◆ Items listed in a dataset ◆
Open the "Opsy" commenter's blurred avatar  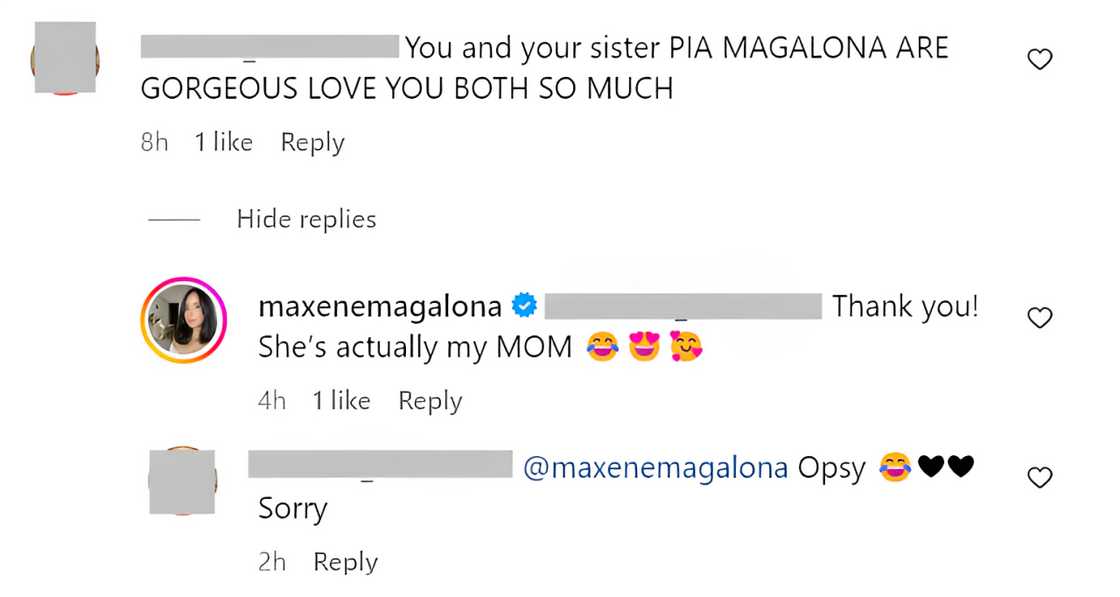coord(182,481)
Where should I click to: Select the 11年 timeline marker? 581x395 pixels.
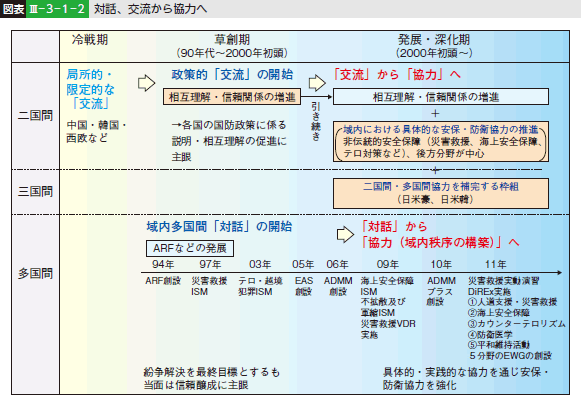pyautogui.click(x=496, y=264)
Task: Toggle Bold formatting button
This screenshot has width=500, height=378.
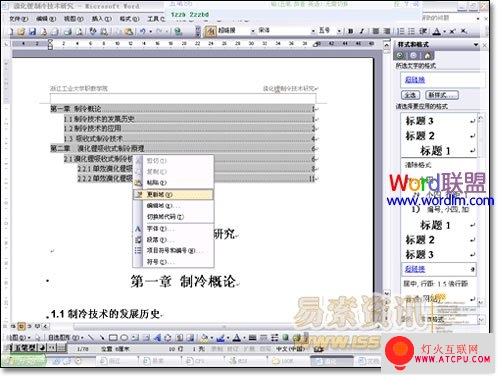Action: pyautogui.click(x=351, y=31)

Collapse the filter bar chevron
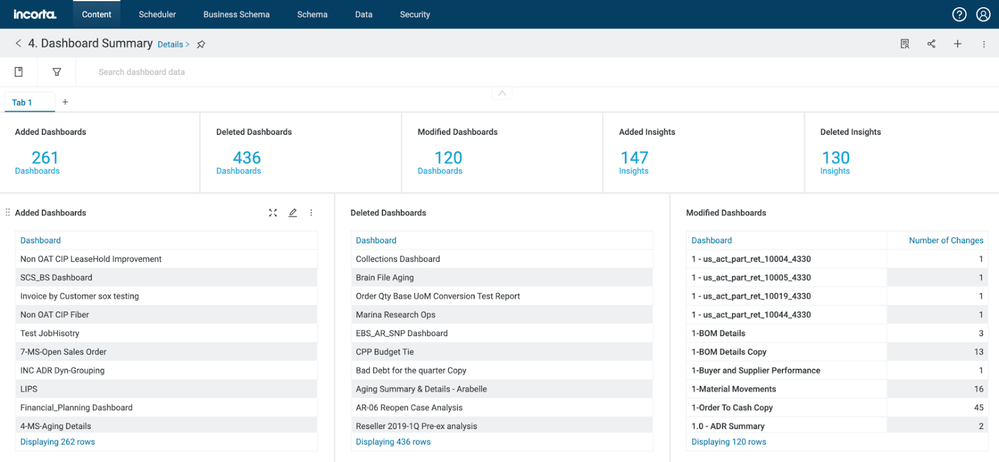(502, 93)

◆ Task directions ◆
Set down exactly, line for line, the data from the line that contains "Where should I" through its last line, keeping pictures out.

◆ Output for this task ◆
Where should I click to: Select the 11年 timeline marker? 581x395 pixels.
pyautogui.click(x=496, y=264)
Task: Toggle Bold formatting button
This screenshot has width=500, height=378.
Action: pyautogui.click(x=351, y=31)

Collapse the filter bar chevron
(502, 93)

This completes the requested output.